• Required action:
Repeat only the stretch of lines below that runs from the line with "Task: Select player name LIN Gaoyuan" through the line with "Viewport: 700px width, 416px height.", unaltered.

• Data records:

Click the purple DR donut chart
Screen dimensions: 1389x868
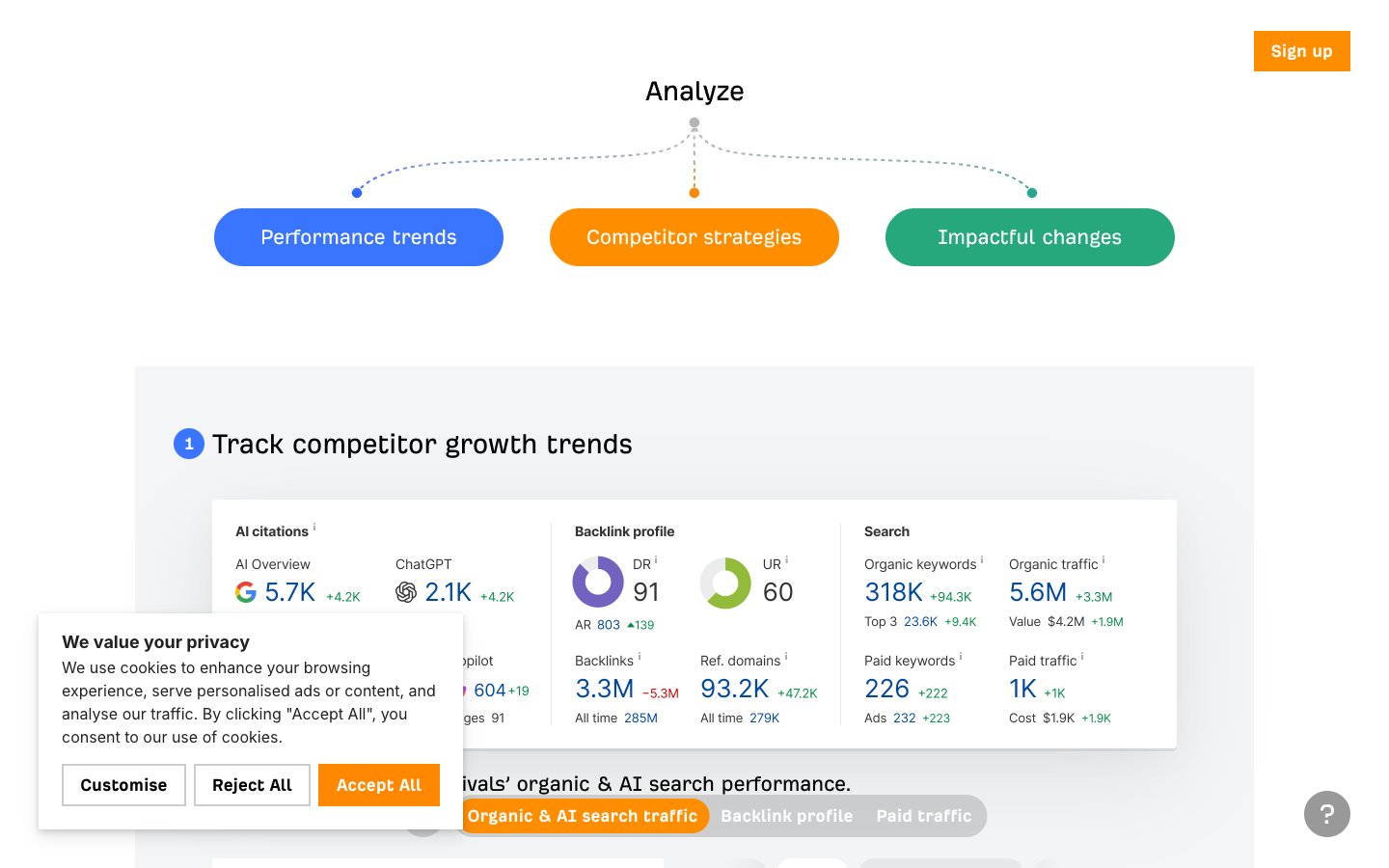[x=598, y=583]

==

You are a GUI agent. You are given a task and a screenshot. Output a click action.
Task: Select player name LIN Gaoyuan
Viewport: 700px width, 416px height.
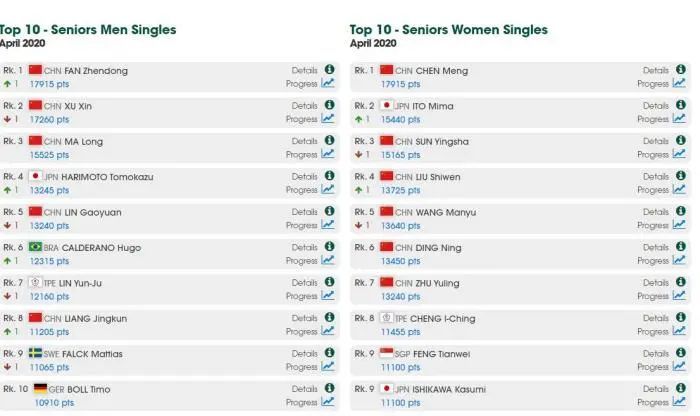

• Answer to this exercise:
Task: Select player name LIN Gaoyuan
Viewport: 700px width, 416px height.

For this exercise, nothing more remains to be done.